-- Document excerpt --
Is FDR < 0.05 Necessary? - Thinking Flexibly About adjusted p-value in RNA-Seq Differential Expression Analysis

In RNA-Seq differential expression analysis, it is standard practice to consider not only p-values, but also adjusted p-values and FDR (False Discovery Rate).

Because thousands to tens of thousands of genes are tested at the same time, selecting candidate genes based only on p-values may include many genes that happen to show small p-values by chance. For this reason, multiple testing correction and consideration of FDR have clear importance. In this sense, it is entirely reasonable for bioinformaticians to recommend using FDR. It is also natural for reviewers to ask whether FDR correction was performed, or whether the results were evaluated using adjusted p-values.

However, should all RNA-Seq analysis results be judged mechanically only by whether they satisfy FDR < 0.05?

The reviewer’s concern about FDR is valid

As noted above, asking for FDR is not wrong in itself.

In RNA-Seq, p-values are calculated simultaneously for many genes. For example, if 20,000 genes that actually have no difference are tested at p &lt; 0.05, about 1,000 genes are expected to show small p-values by chance. Therefore, if a gene list is created based only on p < 0.05, the list may contain many false positives. To avoid this problem, FDR correction is generally performed.

In particular, when an analysis pipeline automatically processes a large number of test results and outputs a differential gene list based on a fixed criterion, FDR serves as an important safety mechanism. If genes are selected based only on p-values without inspecting the data one by one, it is reasonable to use FDR to control false positives.

However, FDR < 0.05 is not an absolute rule

On the other hand, FDR < 0.05 is not an absolute rule that should be applied unconditionally.

-- Information given --
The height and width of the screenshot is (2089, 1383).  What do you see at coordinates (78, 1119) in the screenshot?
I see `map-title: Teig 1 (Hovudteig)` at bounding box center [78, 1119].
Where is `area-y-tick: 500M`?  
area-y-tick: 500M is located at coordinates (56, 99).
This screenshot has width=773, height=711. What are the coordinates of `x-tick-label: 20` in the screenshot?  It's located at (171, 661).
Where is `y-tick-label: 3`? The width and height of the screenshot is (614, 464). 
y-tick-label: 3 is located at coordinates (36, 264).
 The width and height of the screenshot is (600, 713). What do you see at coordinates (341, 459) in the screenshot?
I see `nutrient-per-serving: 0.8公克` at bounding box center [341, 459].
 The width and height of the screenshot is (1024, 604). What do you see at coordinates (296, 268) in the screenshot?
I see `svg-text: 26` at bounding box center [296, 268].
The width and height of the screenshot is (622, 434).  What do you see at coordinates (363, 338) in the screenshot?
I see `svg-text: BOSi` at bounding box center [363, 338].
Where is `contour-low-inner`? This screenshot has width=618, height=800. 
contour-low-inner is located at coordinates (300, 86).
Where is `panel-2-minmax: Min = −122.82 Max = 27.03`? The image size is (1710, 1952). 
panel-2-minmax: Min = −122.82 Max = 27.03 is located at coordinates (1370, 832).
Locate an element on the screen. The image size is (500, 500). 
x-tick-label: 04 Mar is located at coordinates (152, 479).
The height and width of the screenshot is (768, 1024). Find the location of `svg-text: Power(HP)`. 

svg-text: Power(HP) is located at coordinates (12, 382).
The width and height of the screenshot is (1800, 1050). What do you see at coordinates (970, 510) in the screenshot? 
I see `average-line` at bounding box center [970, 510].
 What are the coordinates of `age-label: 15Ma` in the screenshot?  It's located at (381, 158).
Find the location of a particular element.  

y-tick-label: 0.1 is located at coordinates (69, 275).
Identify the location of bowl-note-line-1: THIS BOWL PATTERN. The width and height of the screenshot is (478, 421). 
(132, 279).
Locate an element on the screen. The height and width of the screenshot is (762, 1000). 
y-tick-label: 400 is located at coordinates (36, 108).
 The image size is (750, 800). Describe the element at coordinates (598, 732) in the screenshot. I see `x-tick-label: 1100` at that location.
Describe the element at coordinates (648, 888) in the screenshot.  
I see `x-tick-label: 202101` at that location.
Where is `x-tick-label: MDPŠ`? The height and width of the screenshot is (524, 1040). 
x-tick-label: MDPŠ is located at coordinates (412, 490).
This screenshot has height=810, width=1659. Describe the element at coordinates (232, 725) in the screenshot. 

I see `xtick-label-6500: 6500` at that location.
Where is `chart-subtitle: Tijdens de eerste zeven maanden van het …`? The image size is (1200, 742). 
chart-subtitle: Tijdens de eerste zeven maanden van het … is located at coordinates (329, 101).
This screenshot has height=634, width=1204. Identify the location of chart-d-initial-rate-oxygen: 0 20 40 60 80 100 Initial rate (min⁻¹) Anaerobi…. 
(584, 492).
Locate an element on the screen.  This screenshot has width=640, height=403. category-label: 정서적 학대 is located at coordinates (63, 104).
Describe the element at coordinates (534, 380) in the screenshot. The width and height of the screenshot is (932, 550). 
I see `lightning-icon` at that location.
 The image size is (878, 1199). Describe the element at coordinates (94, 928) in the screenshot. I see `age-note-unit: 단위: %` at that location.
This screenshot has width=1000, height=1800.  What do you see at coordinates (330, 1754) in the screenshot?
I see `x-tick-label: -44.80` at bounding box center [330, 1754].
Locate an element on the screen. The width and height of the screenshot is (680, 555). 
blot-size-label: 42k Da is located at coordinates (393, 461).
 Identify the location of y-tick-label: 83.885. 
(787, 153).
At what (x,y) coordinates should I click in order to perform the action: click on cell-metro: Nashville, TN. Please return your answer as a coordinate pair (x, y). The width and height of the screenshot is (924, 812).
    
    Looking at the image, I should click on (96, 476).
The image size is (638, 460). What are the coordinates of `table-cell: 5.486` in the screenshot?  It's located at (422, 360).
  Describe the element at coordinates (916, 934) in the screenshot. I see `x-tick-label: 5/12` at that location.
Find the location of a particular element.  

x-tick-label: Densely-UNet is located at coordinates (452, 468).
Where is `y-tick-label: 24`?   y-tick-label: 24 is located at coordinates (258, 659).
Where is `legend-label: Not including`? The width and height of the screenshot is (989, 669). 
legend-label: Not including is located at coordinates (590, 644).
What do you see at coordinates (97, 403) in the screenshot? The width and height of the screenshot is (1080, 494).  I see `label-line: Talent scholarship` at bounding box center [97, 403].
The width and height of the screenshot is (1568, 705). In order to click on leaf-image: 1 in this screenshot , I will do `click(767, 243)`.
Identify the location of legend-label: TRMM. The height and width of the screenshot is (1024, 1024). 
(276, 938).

-- Work to complete --
1 - According to the FDR article, about how many genes would be expected to show small p-values by chance if 20,000 genes with no actual difference were tested at p < 0.05?
2 - List every measure the FDR article says it is standard practice to consider in RNA-Seq differential expression analysis.
3 - Extend the FDR article from its last sentence onward.

-- Answers by item --
1 - About 1,000 genes.

2 - p-values, adjusted p-values, and FDR (False Discovery Rate).

3 -
There are several ways to estimate FDR, but in practice, correction by the Benjamini-Hochberg (BH) method is widely used. However, the BH method is not widely used because it is a statistically perfect method for RNA-Seq data. Methods such as Bonferroni correction are often too strict, leaving almost no candidates in exploratory analyses. For this reason, BH-based FDR correction is widely used as a practical method between uncorrected p-values and extremely strict correction methods.

Case Study440 Fig1 Pvalue Histograms Edge R De Seq2

Fig. 1: Histograms of p-values calculated by edgeR and DESeq2. The p-value distribution obtained in actual RNA-Seq differential expression analysis does not simply spread uniformly from 0 to 1. As shown here, it often takes a strongly biased shape. This illustrates that, although BH-based FDR correction is useful, it is not an absolute decision rule that solves all the complexity of the data.

In other words, the BH method is not a method that “solves all statistical problems in RNA-Seq analysis.” It is recommended as a practical compromise for handling many tests: suppressing false positives to some extent while still leaving usable candidates for exploratory analysis.

Should the same FDR < 0.05 criterion be required for n=3, n=30, and n=300?

The criterion FDR < 0.05 is often used as if it were self-evident. However, it is not always reasonable to treat FDR < 0.05 as an absolute requirement in the same way when the sample size is 3, 30, or 300.

In analyses with small sample sizes, adjusted p-values tend to become strict because the degrees of freedom are low. As a result, even genes with large fold changes and biologically interesting changes often fail to satisfy FDR < 0.05. If only genes satisfying FDR < 0.05 are treated as “candidates worth looking at” in such data, the candidate set may become too narrow for exploratory analysis.

On the other hand, in analyses with very large sample sizes, even very small changes can produce extremely small p-values and easily satisfy FDR < 0.05. In such cases, satisfying FDR < 0.05 alone does not tell us whether the change should be emphasized.

In other words, even the same numerical criterion, FDR < 0.05, can have very different meanings depending on the sample size and the nature of the data. Fixing the FDR threshold does not fix the validity of the analytical judgment.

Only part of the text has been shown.